[Items from a data source]
--------------------------------

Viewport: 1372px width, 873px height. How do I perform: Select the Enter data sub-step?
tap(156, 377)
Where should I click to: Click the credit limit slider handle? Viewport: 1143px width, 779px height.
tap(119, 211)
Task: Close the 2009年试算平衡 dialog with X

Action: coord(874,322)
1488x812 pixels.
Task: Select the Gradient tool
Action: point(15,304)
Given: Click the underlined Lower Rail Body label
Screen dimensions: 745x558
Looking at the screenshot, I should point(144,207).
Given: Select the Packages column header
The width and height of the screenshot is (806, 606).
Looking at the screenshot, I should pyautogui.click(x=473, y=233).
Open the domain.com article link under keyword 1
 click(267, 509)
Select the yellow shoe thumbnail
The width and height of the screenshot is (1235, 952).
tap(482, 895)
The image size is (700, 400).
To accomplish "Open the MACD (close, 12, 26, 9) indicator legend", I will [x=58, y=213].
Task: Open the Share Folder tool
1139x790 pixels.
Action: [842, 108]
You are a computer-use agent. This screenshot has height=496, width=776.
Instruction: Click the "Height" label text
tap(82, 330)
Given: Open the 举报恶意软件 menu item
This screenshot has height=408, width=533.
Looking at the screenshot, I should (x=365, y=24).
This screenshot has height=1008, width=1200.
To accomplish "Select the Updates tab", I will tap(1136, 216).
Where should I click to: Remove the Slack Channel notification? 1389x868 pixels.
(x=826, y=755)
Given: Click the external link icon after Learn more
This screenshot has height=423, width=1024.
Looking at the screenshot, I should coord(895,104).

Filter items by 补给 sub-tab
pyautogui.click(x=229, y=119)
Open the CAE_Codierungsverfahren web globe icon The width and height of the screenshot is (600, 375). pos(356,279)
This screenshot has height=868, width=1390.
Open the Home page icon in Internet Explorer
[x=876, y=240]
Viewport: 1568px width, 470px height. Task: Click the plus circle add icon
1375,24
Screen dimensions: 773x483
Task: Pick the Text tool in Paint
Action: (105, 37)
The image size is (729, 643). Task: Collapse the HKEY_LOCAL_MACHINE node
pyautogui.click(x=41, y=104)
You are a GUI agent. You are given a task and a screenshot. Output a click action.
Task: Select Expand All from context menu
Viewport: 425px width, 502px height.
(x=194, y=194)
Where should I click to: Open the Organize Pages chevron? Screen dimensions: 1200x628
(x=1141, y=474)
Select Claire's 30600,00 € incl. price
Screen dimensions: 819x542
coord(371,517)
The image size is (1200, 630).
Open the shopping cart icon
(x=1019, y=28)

--------------------------------

*TASK PROMPT*: An exact copy of all the records above is needed.

*WRITTEN SOLUTION*:
Viewport: 1372px width, 873px height. How do I perform: Select the Enter data sub-step?
tap(156, 377)
Where should I click to: Click the credit limit slider handle? Viewport: 1143px width, 779px height.
tap(119, 211)
Task: Close the 2009年试算平衡 dialog with X

Action: coord(874,322)
1488x812 pixels.
Task: Select the Gradient tool
Action: point(15,304)
Given: Click the underlined Lower Rail Body label
Screen dimensions: 745x558
Looking at the screenshot, I should point(144,207).
Given: Select the Packages column header
The width and height of the screenshot is (806, 606).
Looking at the screenshot, I should pyautogui.click(x=473, y=233).
Open the domain.com article link under keyword 1
 click(267, 509)
Select the yellow shoe thumbnail
The width and height of the screenshot is (1235, 952).
tap(482, 895)
The image size is (700, 400).
To accomplish "Open the MACD (close, 12, 26, 9) indicator legend", I will [x=58, y=213].
Task: Open the Share Folder tool
1139x790 pixels.
Action: [842, 108]
You are a computer-use agent. This screenshot has height=496, width=776.
Instruction: Click the "Height" label text
tap(82, 330)
Given: Open the 举报恶意软件 menu item
This screenshot has height=408, width=533.
Looking at the screenshot, I should (x=365, y=24).
This screenshot has height=1008, width=1200.
To accomplish "Select the Updates tab", I will tap(1136, 216).
Where should I click to: Remove the Slack Channel notification? 1389x868 pixels.
(x=826, y=755)
Given: Click the external link icon after Learn more
This screenshot has height=423, width=1024.
Looking at the screenshot, I should coord(895,104).

Filter items by 补给 sub-tab
pyautogui.click(x=229, y=119)
Open the CAE_Codierungsverfahren web globe icon The width and height of the screenshot is (600, 375). pos(356,279)
This screenshot has height=868, width=1390.
Open the Home page icon in Internet Explorer
[x=876, y=240]
Viewport: 1568px width, 470px height. Task: Click the plus circle add icon
1375,24
Screen dimensions: 773x483
Task: Pick the Text tool in Paint
Action: (105, 37)
The image size is (729, 643). Task: Collapse the HKEY_LOCAL_MACHINE node
pyautogui.click(x=41, y=104)
You are a GUI agent. You are given a task and a screenshot. Output a click action.
Task: Select Expand All from context menu
Viewport: 425px width, 502px height.
(x=194, y=194)
Where should I click to: Open the Organize Pages chevron? Screen dimensions: 1200x628
(x=1141, y=474)
Select Claire's 30600,00 € incl. price
Screen dimensions: 819x542
coord(371,517)
The image size is (1200, 630).
Open the shopping cart icon
(x=1019, y=28)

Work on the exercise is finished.